The consensus reached in the literature is that the roughness of fractures plays a crucial role on proppant transport affecting the aperture sustainability and conductivity of hydraulic fractures. To clarify this, an experimental scheme and analysis are presented in this paper. Propping agents were introduced into seven different transparent fracture replicas obtained from different origin rock samples (granite, marble, and limestone) at a high rate mimicking hydraulic fracturing process conditions. The inlet pressure was continuously monitored to quantify the change in hydraulic conductivity due to proppant distribution. Corresponding images were collected to trace the transport of proppants and their behavior was correlated to the measured pressure drop (representing conductivity) change.
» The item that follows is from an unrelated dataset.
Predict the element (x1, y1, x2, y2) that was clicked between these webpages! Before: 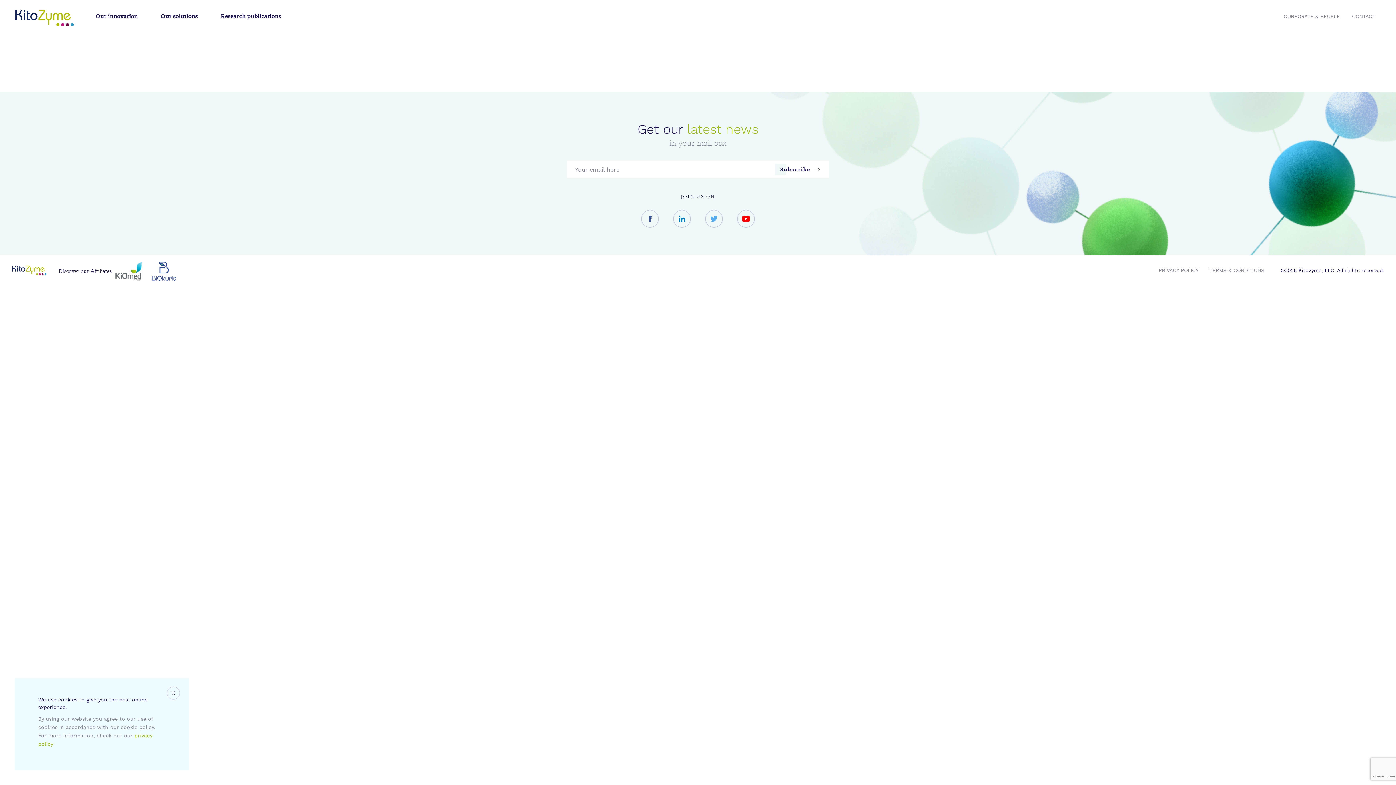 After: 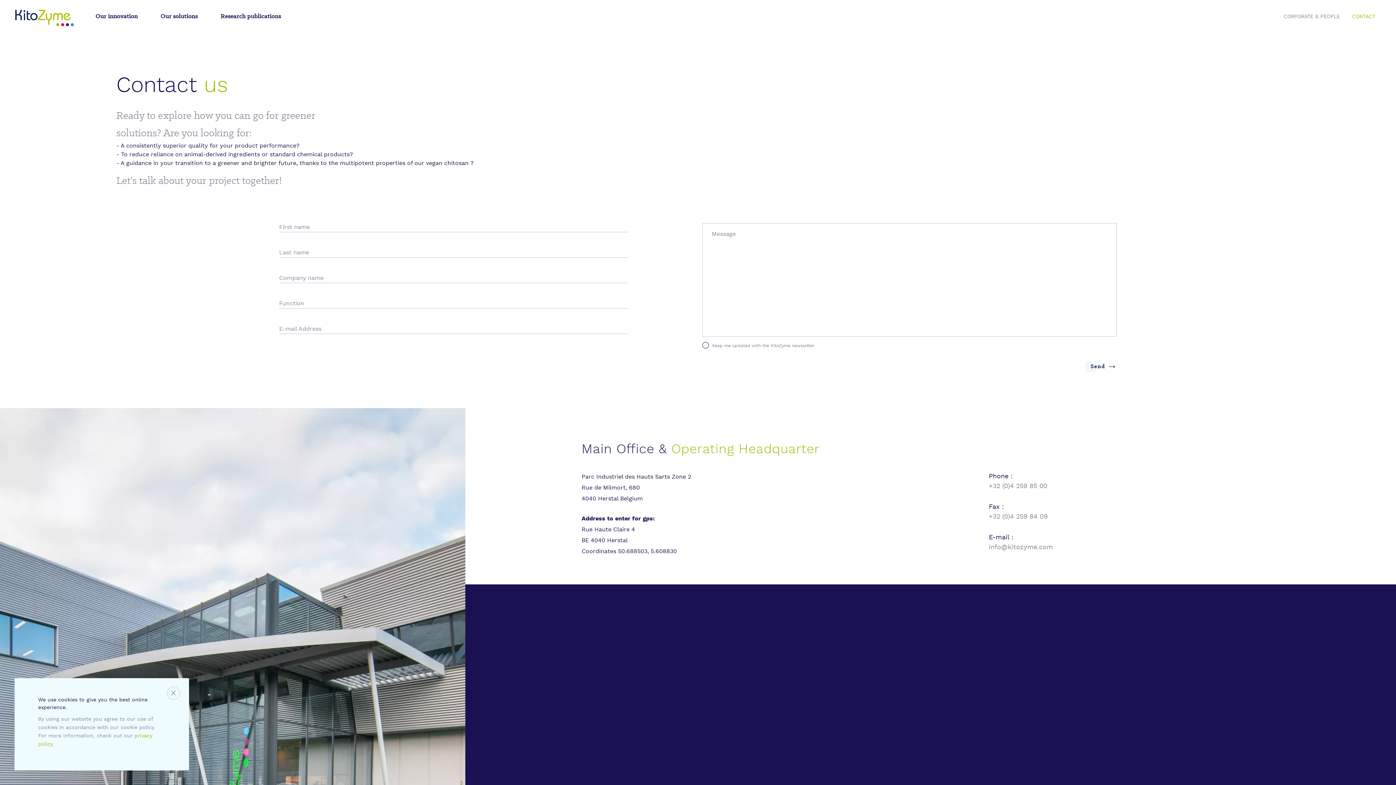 Action: label: CONTACT bbox: (1346, 0, 1381, 33)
Experiments were repeated on joint (perfectly mating) and horizontally displaced (sheared-unmating) models using water and polymer solution. Existing closure areas controlled by roughness dictated proppant movement and the change in hydraulic conductivity significantly in both joint and displaced type fractures. To quantify this effect, pressure drop across the model and proppant distribution (area saturated with sands) were correlated to three fractal methods (variogram, power spectral density, and triangular prism) and the ratio of total and planar fracture surface areas. Correlation parameters and types differ for water and polymer solution. Joint and displaced type fractures also showed differences in hydraulic conductivity change and sand distribution for certain type of rocks, especially at the higher variogram fractal dimensions.